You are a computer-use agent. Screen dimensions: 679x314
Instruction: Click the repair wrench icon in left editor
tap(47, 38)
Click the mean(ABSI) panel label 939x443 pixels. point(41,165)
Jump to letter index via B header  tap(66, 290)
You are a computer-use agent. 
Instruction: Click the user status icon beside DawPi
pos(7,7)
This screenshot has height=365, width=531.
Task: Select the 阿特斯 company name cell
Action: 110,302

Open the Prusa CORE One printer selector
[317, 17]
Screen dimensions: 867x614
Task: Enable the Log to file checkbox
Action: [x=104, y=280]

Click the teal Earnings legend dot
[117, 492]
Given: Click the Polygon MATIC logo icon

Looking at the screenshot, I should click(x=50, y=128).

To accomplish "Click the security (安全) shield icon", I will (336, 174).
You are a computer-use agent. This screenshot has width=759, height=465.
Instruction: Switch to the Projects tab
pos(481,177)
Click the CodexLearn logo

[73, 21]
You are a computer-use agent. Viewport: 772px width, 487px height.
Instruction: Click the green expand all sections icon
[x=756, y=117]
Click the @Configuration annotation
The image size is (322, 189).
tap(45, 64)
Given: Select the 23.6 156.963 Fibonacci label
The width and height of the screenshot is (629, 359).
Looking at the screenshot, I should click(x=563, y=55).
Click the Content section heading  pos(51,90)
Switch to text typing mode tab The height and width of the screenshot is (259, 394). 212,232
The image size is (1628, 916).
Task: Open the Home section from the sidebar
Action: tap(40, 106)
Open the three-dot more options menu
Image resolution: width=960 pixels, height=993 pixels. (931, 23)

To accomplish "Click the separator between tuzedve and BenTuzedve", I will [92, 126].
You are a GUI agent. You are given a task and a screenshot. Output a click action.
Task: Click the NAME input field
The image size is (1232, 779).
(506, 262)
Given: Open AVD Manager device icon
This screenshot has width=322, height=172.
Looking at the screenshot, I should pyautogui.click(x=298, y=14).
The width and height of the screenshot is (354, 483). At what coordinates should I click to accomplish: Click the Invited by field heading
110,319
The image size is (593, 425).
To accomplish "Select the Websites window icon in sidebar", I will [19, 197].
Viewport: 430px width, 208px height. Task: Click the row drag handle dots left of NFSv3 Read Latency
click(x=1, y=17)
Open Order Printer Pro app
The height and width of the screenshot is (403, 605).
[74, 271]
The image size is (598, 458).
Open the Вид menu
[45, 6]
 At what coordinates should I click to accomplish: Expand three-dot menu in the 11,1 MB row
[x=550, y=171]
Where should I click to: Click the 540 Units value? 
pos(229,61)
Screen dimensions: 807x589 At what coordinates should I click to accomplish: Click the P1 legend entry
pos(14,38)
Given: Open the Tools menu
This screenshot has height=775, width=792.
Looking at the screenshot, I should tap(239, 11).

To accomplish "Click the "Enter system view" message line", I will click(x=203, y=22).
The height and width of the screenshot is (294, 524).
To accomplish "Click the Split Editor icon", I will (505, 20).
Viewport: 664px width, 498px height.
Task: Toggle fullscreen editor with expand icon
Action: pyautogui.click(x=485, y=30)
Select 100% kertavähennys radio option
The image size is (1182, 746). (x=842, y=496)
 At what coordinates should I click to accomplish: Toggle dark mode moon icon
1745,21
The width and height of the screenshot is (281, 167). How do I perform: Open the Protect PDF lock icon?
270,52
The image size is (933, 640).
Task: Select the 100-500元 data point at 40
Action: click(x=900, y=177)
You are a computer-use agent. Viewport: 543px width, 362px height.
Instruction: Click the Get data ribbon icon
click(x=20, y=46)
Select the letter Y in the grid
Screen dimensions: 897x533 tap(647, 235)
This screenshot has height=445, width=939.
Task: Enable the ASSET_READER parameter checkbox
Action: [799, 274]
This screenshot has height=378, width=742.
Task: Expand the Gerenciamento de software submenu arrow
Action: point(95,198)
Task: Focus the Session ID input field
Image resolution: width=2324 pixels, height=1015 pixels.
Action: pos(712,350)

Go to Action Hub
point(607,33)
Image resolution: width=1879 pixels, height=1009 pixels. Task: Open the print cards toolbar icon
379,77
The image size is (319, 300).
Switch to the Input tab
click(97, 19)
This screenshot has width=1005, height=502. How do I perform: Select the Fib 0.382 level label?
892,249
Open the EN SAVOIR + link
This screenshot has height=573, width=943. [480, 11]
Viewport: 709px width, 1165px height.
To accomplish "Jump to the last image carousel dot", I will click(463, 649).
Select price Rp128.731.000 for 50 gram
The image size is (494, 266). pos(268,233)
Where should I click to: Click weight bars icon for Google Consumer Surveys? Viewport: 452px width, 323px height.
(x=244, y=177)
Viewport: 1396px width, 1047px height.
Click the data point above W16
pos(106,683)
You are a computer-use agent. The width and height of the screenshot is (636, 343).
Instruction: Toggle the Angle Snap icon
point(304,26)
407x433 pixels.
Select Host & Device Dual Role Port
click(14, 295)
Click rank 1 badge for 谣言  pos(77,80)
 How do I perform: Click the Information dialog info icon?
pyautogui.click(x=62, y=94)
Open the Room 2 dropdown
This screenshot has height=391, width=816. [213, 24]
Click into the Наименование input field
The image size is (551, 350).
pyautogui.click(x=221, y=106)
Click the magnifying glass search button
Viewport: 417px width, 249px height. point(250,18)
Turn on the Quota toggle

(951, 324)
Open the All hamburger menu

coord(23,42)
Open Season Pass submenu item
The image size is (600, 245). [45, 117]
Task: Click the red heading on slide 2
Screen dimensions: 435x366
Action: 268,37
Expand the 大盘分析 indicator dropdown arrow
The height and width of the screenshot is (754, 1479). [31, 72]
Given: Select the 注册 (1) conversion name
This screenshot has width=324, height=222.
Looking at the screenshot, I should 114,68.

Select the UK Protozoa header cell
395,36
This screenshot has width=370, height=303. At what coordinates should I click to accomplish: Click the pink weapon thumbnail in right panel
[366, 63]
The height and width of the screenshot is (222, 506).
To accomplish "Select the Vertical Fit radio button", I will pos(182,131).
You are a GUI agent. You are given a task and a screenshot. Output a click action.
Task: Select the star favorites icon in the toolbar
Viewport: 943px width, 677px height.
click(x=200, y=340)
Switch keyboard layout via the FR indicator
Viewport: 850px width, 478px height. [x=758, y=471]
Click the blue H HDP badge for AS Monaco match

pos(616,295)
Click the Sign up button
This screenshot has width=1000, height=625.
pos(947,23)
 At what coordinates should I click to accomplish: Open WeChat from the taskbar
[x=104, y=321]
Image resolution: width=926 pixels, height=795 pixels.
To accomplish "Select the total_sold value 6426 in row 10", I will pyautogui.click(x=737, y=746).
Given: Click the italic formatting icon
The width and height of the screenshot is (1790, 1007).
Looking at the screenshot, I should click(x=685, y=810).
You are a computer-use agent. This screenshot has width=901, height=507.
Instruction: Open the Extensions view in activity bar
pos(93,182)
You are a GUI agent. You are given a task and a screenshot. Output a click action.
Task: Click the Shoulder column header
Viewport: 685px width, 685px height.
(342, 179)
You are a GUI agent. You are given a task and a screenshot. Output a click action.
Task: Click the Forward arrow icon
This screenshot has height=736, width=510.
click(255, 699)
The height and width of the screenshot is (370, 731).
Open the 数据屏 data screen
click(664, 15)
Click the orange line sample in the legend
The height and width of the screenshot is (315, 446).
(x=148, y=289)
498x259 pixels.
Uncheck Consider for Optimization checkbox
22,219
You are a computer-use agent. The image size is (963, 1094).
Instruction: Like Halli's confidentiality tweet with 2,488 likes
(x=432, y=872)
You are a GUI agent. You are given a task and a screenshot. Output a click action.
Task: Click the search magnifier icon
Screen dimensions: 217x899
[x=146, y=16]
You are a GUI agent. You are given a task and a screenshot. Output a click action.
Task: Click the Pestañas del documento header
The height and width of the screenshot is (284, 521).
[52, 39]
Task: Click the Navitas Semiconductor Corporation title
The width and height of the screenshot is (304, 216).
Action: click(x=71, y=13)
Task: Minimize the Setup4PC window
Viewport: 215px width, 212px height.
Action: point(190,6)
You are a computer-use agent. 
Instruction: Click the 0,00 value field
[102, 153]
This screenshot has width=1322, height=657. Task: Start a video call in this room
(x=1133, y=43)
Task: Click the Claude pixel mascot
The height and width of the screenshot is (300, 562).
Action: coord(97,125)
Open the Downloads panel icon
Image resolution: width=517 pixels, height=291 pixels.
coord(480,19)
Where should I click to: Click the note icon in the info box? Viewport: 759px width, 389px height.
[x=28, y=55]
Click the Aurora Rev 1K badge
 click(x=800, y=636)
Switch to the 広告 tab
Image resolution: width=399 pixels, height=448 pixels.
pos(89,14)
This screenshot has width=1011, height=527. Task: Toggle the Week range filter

************

*Aim*.
How many lines in the records above contain the word "field"? Reply with the number alone.

*Final answer*.
5